Pangolin trade a 'burning issue' at this year's global wildlife meet
By Alok Gupta
Ivonne Higuero /Top image via CITES

Ivonne Higuero /Top image via CITES

The 18th triennial meeting (COP18) of Convention on International Trade in Endangered Species (CITES), started on Saturday in Geneva, Switzerland. Delegates from 183 countries will debate dozens of issues related to legal and illegal wildlife trade.

CITES Secretary-General Ivonne Higuero spoke to Alok Gupta, giving a snapshot of a few prominent issues likely to dominate COP18.

What key issues will be discussed at the CITES COP18 meeting?

Governments have submitted 56 proposals for increasing or decreasing the level of protection that CITES provides to specific plant and animal species. We will also consider around 107 documents on the functioning of CITES and various implementation issues. We will also be dealing with the issue of captive breeding of animals and plants. 

It appears to be a lot of work to complete in the 12-day conference. Right now it's held every three years, are there plans to hold the meeting annually?

Yes, organizing these conferences is a massive operation.
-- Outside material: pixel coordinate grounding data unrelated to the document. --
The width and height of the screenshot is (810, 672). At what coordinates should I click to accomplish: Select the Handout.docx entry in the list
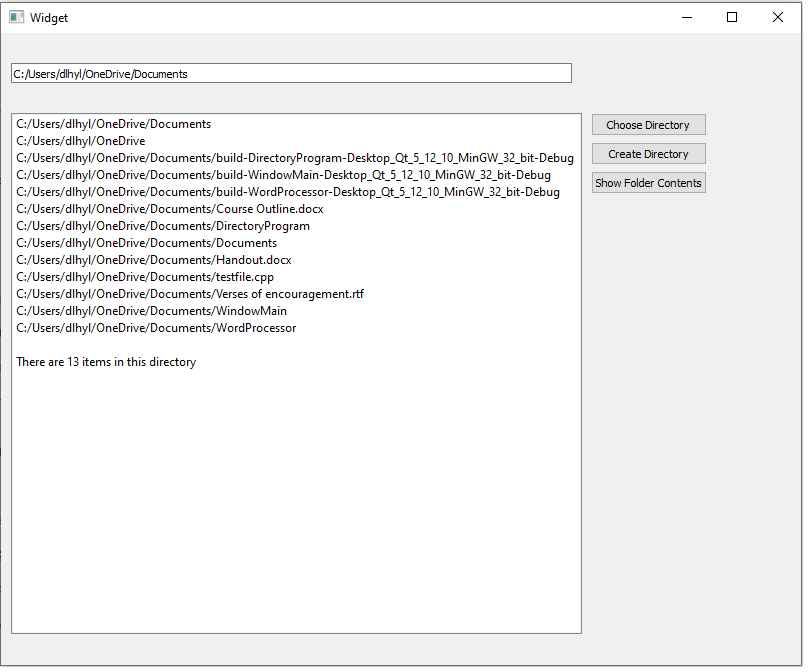[153, 259]
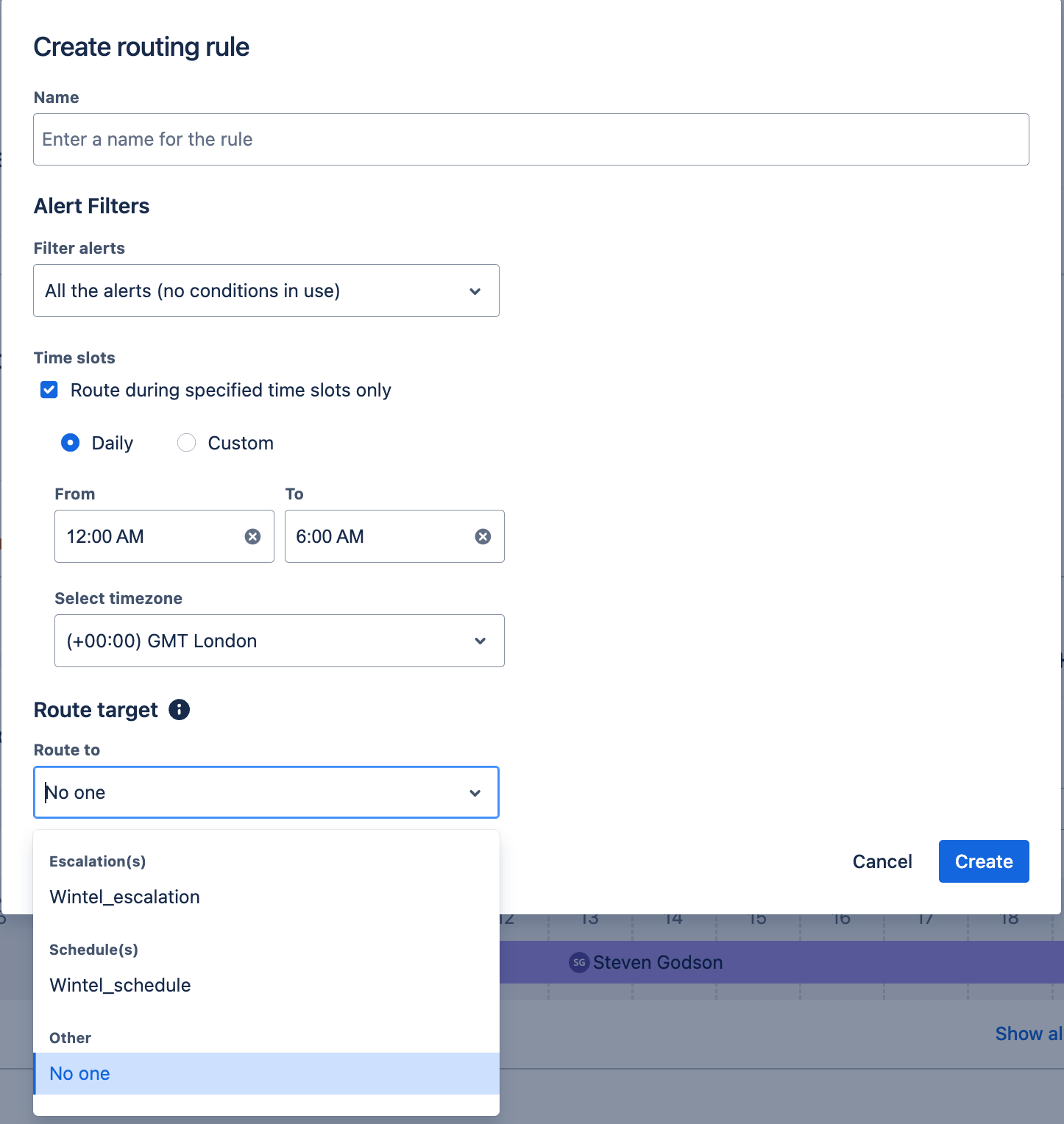Viewport: 1064px width, 1124px height.
Task: Select Wintel_escalation from the route options
Action: point(124,897)
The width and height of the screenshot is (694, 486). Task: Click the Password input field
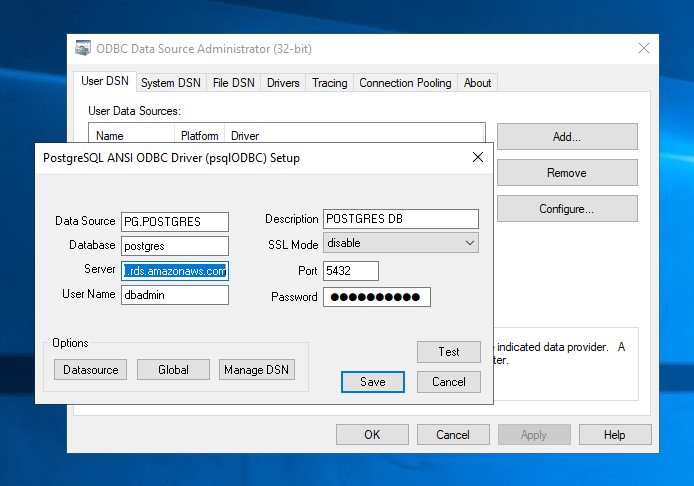pos(376,297)
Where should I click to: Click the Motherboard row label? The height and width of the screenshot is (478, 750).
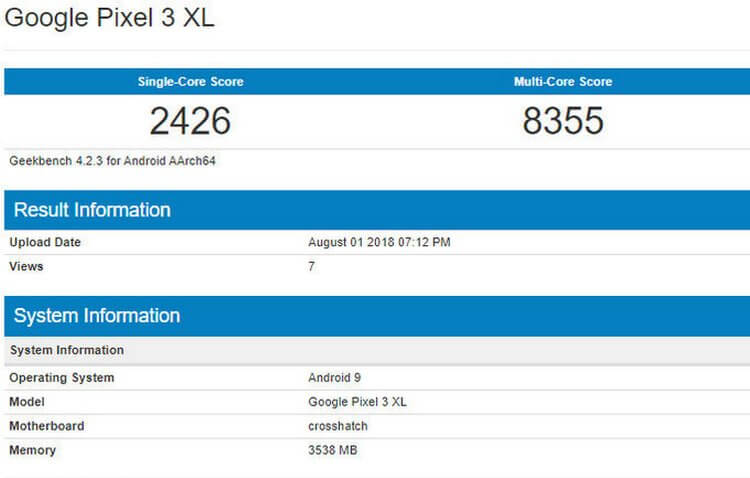coord(47,426)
It takes a lot of preparation and planning to ensure that all of the issues are discussed and best efforts are made to resolve most of them within the conference time period. 

Thousands of government delegates and experts and observers from all over the world attend the event, which requires at least a million dollars to organize. These meeting also cause significant greenhouse gas emissions. And furthermore, a great deal of essential implementation work is carried out in between the conferences. Keeping these factors in view, there are no plans to hold the conference annually. 
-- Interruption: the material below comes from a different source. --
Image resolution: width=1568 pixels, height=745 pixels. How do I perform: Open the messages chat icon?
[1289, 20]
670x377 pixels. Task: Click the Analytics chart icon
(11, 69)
A group of African countries want to resume ivory trade. Why is this demand repeatedly raised at COPs? 

Indeed, the issue keeps coming up at each CITES meeting and attracts a lot of attention. While one side (pro-ivory trade countries) wants to utilize the resources earned from ivory sales for conservation and fund the livelihoods of local communities, the other side (countries opposing ivory trade) fears such sales would trigger more poaching of African elephants.

We need to find common goals and solutions that support Parties, and I believe that CITES is the platform to facilitate this. As an environmental economist, I believe that creative ways need to be explored so that the costs of conservation and enforcement, the role of the custodians of wildlife, and the needs of local communities are recognized and mechanisms are developed to benefit them.

The contribution of conservation and legal wildlife trade to sustainable development is evident as it provides for our food, our well-being, our jobs and economic development.

Tourism is part of the solution, but we need to find other solutions related to legal trade in order to make the right investments and develop sustainable industries. With the support of the international community for developing countries, a majority of them are custodians of wildlife, want to manage their wildlife populations sustainably. 

There has been a dramatic increase in seizures of pangolin scales.  What should be done to stop their rampant poaching and trade of the world's most trafficked mammal?

This will be a burning issue at our conference. The worry here is the size of recent seizures, which reveal that thousands of pangolins are being killed to fill such large consignments. This mammal is already listed in Appendix I, providing it with the highest level of protection by banning its killing and trade. 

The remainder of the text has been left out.